> [Task 1] From the gene therapy text, retype the stretch from "As mentioned muscles" through "pieces of muscle.".
> [Task 2] According to the gene therapy text, in what ways do the three variations of AAV-microdystrophin in the ongoing trials differ from one another? List them all.
> [Task 3]
Decide whether each statement agrees with the gene therapy text, answering yes or no and quoting the words that settle it:
(a) Four patients have been treated so far in the trial in Ohio.
(b) The trial was put on hold in August 2018 because of side effects seen in patients.
(c) Muscles make up more than half of the body.

[[ Source text open ]]

As mentioned muscles make up 30-40% of our body. To have an effect all muscles or muscle groups have to be treated rather than a small area of a single muscle. However, this requires huge amounts of virus (a young boy weighs ~4000 times more than a young mouse).
After optimizing the manufacturing process, a lot more viral particles can be produced at clinical grade, allowing for trials where the viral particles are injected intravenously and the whole body is treated rather than just small pieces of muscle.
Clinical trials 2:
There are currently trials ongoing with 3 variations of AAV-microdystrophin which differ in the type of AAV used, the parts of dystrophin selected for the microdystrophin versions, and the gene switch used to ensure proper expression of the microdystrophin in skeletal muscle and heart. In a clinical trial in Colombus, Ohio (coordinated by Sarepta Therapeutics) AAV-microdystrophin is delivered intravenously in young Duchenne patients together with high doses of corticosteroids (200,000 billion viral particles per kg bodyweight). Thus far four patients have been treated. Analysis of muscle biopsies 90 days after treatment revealed that for each patient the majority of muscle fibers expressed the micro-dystrophin. The total levels were ~80% of dystrophin levels expressed in healthy muscles. This trial temporarily was put on hold in August 2018 due to an impurity that was discovered in the raw materials used for manufacturing. A placebo-controlled trial to further test this AAV-microdystrophin is currently ongoing.

[[ Source text closed ]]
[[ Extracted records open ]]

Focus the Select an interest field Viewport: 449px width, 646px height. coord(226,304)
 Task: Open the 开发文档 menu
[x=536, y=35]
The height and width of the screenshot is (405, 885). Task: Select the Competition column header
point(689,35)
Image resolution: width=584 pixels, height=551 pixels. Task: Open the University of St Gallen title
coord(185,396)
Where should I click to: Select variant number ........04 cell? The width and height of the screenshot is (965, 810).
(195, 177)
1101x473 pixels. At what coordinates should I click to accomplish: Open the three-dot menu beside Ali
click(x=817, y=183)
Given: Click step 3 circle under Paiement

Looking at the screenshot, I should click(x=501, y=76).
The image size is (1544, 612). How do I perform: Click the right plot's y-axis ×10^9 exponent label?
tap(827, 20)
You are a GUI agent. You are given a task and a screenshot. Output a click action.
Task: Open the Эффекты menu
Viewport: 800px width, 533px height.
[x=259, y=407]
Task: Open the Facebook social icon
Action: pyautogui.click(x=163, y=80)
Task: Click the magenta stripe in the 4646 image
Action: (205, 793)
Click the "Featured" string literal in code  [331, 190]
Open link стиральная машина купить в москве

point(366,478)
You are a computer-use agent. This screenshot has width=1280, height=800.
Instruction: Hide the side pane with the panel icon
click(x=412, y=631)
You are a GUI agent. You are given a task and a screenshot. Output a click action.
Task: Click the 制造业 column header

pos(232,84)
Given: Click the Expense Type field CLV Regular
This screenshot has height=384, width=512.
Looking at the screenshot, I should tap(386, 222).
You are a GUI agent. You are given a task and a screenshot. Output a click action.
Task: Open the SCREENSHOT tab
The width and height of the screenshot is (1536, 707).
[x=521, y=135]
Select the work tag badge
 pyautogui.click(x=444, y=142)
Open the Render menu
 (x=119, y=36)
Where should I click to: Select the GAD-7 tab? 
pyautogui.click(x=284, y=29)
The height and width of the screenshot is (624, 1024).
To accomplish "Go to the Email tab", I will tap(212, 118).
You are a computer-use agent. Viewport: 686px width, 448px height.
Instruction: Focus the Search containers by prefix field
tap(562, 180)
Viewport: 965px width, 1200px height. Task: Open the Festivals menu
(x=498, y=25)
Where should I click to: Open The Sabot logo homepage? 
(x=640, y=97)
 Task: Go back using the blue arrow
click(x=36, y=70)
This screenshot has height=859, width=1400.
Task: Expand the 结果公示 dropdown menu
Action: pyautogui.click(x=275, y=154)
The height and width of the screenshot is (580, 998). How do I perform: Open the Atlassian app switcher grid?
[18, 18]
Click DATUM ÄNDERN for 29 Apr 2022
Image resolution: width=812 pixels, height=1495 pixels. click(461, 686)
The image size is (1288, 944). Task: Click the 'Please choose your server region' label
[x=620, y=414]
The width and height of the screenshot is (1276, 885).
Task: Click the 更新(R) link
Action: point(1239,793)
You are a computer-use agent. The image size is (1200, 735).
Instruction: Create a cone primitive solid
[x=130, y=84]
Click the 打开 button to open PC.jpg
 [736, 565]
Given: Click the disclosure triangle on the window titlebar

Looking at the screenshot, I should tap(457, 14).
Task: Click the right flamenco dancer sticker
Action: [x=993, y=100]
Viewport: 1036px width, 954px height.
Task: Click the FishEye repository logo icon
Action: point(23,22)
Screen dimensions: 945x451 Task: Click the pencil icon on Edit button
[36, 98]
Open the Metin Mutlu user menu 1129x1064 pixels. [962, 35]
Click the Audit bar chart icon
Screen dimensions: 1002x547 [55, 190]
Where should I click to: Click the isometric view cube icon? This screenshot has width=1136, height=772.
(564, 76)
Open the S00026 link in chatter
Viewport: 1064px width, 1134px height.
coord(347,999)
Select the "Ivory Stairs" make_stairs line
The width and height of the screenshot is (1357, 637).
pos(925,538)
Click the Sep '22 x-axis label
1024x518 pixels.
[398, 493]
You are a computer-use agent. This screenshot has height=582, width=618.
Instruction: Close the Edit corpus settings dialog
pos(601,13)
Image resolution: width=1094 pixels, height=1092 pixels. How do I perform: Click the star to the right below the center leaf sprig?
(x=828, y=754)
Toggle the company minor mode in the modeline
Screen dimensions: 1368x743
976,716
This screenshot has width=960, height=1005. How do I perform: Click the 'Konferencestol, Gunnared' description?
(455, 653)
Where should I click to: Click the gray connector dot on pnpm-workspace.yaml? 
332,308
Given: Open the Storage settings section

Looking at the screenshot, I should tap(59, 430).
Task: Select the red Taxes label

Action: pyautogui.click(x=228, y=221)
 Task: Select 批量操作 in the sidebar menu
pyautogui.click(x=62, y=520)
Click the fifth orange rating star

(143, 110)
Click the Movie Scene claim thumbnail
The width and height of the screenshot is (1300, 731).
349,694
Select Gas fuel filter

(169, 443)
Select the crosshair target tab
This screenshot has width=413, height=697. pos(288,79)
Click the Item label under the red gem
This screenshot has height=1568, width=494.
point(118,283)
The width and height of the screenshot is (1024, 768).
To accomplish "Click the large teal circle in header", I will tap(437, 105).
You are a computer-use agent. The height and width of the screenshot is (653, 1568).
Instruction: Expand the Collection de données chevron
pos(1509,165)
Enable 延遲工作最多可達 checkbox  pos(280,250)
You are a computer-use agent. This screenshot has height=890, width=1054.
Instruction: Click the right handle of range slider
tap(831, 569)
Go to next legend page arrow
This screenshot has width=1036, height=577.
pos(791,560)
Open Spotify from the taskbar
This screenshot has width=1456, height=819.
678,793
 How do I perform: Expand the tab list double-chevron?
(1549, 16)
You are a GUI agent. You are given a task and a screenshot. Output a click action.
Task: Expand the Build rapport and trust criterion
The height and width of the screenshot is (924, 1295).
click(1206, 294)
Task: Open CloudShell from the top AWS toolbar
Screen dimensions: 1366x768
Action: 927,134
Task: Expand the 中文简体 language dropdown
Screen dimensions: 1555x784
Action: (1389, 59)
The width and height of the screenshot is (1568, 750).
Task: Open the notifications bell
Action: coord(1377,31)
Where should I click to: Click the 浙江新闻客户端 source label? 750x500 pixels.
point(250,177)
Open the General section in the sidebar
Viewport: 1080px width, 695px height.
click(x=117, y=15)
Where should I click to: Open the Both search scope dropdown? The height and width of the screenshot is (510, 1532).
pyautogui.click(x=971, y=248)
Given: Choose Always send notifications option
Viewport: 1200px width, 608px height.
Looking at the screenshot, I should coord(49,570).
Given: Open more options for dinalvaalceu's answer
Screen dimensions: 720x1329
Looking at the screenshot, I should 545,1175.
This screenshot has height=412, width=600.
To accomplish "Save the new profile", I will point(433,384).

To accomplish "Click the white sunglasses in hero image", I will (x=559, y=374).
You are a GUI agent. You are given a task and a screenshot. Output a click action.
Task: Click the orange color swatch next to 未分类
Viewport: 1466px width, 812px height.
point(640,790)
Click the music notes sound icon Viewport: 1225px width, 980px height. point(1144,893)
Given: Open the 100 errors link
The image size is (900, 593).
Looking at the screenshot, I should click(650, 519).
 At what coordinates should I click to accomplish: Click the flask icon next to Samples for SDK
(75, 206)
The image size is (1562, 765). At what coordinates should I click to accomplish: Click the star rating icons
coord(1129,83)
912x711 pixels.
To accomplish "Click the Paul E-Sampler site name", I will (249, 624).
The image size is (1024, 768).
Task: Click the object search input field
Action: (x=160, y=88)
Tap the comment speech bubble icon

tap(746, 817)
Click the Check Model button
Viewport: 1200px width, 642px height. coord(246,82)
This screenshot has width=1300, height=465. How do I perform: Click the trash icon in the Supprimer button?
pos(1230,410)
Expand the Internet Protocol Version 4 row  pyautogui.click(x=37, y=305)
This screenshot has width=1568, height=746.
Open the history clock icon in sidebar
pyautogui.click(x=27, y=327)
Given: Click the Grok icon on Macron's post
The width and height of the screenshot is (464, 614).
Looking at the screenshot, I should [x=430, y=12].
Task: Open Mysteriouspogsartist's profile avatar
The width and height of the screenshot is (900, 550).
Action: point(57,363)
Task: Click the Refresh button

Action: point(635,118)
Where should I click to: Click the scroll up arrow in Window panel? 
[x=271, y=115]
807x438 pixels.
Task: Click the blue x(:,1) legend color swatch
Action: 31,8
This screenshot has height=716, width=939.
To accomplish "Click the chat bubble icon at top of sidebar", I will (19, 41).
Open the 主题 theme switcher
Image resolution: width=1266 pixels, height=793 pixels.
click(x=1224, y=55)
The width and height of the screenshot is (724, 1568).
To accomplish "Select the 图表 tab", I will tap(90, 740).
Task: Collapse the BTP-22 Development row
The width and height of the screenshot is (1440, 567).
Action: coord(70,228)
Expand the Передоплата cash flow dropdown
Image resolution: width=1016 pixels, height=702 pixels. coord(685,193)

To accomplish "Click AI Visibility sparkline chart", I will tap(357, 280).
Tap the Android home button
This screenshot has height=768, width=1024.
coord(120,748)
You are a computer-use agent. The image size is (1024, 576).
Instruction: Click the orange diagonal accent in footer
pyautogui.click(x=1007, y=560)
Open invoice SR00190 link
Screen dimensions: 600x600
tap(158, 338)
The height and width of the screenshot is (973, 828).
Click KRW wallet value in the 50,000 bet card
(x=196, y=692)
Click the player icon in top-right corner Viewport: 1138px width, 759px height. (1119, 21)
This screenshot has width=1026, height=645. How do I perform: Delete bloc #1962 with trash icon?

[[ Extracted records closed ]]

> [Exercise answer 1]
As mentioned muscles make up 30-40% of our body. To have an effect all muscles or muscle groups have to be treated rather than a small area of a single muscle. However, this requires huge amounts of virus (a young boy weighs ~4000 times more than a young mouse).
After optimizing the manufacturing process, a lot more viral particles can be produced at clinical grade, allowing for trials where the viral particles are injected intravenously and the whole body is treated rather than just small pieces of muscle.

> [Exercise answer 2]
- the type of AAV used
- the parts of dystrophin selected for the microdystrophin versions
- the gene switch used to ensure proper expression of the microdystrophin in skeletal muscle and heart

> [Exercise answer 3]
(a) Yes: "Thus far four patients have been treated."
(b) No: "due to an impurity that was discovered in the raw materials used for manufacturing"
(c) No: "muscles make up 30-40% of our body"